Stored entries
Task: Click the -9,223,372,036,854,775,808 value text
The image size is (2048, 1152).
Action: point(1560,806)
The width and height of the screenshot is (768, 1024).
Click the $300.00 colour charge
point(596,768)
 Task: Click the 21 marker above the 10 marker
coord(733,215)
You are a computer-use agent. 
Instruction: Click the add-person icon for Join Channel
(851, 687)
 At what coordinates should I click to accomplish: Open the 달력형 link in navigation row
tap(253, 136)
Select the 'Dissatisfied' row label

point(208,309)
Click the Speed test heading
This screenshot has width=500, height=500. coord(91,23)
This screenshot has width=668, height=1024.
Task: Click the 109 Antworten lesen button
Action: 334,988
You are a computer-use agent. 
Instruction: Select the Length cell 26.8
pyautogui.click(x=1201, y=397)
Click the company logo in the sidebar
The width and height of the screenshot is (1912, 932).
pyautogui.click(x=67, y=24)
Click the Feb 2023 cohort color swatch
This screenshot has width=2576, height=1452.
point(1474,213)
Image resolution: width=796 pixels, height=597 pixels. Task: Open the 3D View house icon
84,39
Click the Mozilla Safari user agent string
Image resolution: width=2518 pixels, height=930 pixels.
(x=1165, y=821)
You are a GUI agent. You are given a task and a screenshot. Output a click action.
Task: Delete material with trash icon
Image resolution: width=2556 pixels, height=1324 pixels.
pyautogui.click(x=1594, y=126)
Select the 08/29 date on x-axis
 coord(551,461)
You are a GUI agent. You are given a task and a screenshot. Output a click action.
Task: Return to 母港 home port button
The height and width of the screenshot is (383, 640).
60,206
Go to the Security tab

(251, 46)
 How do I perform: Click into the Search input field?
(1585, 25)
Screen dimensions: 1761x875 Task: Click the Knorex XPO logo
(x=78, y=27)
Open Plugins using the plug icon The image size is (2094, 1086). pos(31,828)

YOUR INSTRUCTIONS –
Copy out everything from the item containing "Screen dimensions: 1761x875" down to the last item, keeping every request and adding 57 to each coordinate in the answers.

EXERCISE SOLUTION –
Screen dimensions: 1761x875 Task: Click the Knorex XPO logo
(x=135, y=84)
Open Plugins using the plug icon The image size is (2094, 1086). pos(88,885)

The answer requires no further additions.